Przedstawiciele omawianej grupy znani są z twardego charakteru, zaradności, nieufności wobec obcych, małomówności i dziwacznych zachowań. Zwykle są to osobniki wychudzone, żylaste, o przebiegłym, świdrującym spojrzeniu. Podstawową wartością, dla której mogą poświęcić wszystko, jest przetrwanie. Na drugim miejscu - bezpieczeństwo swojej najbliższej rodziny. Przedwcześni zwykle udzielają pomocy wędrowcom, ale traktują ich nieufnie. Różny jest ich stosunek do osób opętanych/naznaczonych przez Horrory. Niekiedy budują dla nich specjalne wydzielone sektory, swego rodzaju leprozoria. Innym razem, bezwzględnie i natychmiastowo ich mordują. Znane są także przypadki praktycznego wykorzystania ich mocy, do czego używa się czarnej magii. Osobniki takie mogą służyć do komunikacji (np. z Horrorem lub innymi naznaczonymi - jak palantiry:), mrocznych obrzędów lub wieszczenia przyszłości. Przetrzymuje się ich wtedy w głębokich dołach, zwykle pozbawionych zadaszenia.

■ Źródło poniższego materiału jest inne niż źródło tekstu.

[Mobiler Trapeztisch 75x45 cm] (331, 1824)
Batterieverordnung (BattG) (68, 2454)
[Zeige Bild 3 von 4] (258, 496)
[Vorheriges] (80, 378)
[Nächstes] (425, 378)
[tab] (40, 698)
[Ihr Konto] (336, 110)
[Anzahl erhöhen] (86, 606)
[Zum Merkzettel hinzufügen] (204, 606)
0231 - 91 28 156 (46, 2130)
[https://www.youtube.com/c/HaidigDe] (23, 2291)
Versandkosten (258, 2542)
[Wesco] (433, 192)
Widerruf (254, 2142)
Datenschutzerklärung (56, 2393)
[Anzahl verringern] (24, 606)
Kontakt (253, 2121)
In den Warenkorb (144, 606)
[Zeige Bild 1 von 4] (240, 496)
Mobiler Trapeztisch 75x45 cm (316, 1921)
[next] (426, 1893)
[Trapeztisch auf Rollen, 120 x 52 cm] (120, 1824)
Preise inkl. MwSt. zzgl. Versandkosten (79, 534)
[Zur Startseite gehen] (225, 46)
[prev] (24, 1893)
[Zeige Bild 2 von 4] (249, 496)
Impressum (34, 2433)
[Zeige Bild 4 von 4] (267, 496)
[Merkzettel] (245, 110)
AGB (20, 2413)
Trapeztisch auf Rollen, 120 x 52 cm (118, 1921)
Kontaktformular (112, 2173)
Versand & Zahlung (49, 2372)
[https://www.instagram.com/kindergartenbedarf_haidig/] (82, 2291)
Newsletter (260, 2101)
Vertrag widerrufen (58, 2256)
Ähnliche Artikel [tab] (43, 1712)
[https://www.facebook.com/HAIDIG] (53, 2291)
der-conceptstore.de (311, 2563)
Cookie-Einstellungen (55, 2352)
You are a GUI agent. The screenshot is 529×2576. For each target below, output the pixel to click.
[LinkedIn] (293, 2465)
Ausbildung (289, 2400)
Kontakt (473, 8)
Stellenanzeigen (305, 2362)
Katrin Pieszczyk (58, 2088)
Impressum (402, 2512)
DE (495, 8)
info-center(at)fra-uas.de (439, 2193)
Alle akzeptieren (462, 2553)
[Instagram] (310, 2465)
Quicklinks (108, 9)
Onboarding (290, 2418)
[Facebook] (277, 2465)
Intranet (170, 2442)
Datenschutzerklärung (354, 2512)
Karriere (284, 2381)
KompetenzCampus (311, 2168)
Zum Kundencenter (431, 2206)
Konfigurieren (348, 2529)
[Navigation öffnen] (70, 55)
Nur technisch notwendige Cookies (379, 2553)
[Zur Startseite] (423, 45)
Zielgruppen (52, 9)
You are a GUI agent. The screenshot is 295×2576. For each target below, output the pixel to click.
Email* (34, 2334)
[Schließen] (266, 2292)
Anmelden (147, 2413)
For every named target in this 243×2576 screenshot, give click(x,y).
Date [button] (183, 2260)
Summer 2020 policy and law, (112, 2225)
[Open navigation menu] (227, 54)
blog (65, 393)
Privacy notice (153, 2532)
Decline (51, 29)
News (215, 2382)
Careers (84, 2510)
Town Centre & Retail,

W walce większość przedstawicieli omawianej frakcji stara się używać broni dystansowej - łuków i kusz myśliwskich, dmuchawek na zatrute strzałki, proc i oszczepów. Większość starć z przeciwnikami rozstrzygają właśnie działania artylerii. Konnica nie występuje, ze względu na małą dostępność wierzchowców w owych czasach. Włócznicy natomiast, wyposażeni w długą broń drzewcową stosują mur z tarcz i różne specjalne manewry mające sprowokować oddziały wroga do poluźnienia formacji. Starają się jednak unikać wchodzenia w długotrwałe bezpośrednie starcia. Raczej stanowią osłonę dla łuczników i takie jest ich zadanie na polu bitwy. Poza najrozmaitszą bronią drzewcową używa się w walce krótkich, zakrzywionych tasaków, kordów i puginałów z ząbkowanymi głowniami. Powszechnie nosi się okrągłe tarcze plecione z wikliny obite niewygarbowaną skórą, pomalowane we wzory odpowiadające danej osadzie lub danemu rodowi. Tarcze noszą także łucznicy. Hełmy posiadają osłony policzków i nosa, wykonane są z jednego kawałka skóry lub brązu. Maluje się je tak, iż przypominają upiorne maski, przyozdabia się rogami bądź pióropuszami. Wszystko to ma służyć wywołaniu grozy u przeciwników.
Ze względy na sposób prowadzenia starć i charakter uzbrojenia, bitwy są niezwykle krwawe i prowadzą do poważnego uszczuplenia i tak niezbyt licznych populacji Przedwczesnych. Chociaż więc konflikty pomiędzy osadami były zwłaszcza dawniej bardzo częste, nauczono się rozstrzygać je na inne sposoby, niż poprzez wydawanie walnych bitew. Pojedynki wodzów, pokazowe manewry formacji, szybkie przerywanie starcia ucieczką lub zapłaceniem trybutu przez jedną ze stron - to typowe sceny z takich wojen.


Znani NPC:

Walgh Okrutny, beznosy ork potężnej budowy ciała, wódz przeklętej wioski Knarr Tholl, ukrytej w jednym z głębokich jarów. Wojownik siódmego kręgu. Dosiada wysokiego czarnego konia, którego ponoć ukradł kiedyś ze stajni Czarownej Pani. Znany jest z budzących przerażenie w okolicy najazdów łupieżczych, którym jego osada zawdzięcza względny dobrobyt i niezłe wyposażenie drużyny zbrojnych.
ZR 6 SF 7 Żyw 6 Per 5 SW 5 Cha 4, Ini 3 (z tarczą 2), OFiz 9 OMag 8 OSpoł6, Pancerz 7 (ciężka kolczuga), z tarczą 10, PDuch1, PrPrzyt 64 PrŻyc 92 PrRan 10, Karma 10xk8
Talenty: Akrobatyczny Atak 10 (+6), Unik 7 (+6), Cios z powietrza 9 (+7+3), Ziemna skóra 9, Test życia 3 (+6), Broń biała 9 (+6), Broń strzelecka 7 (+6), Drugi atak 5 (+6), Błyskawiczne kopnięcie 7 (+6), Broń miotana 7 (+6), Walka wręcz 7 (+6) i in.
Ekwipunek: kolczuga (7), tarcza piechoty (3), topór bojowy (6+SF7), jastrzębiec (5+SF7), srebro 234, koń bojowy.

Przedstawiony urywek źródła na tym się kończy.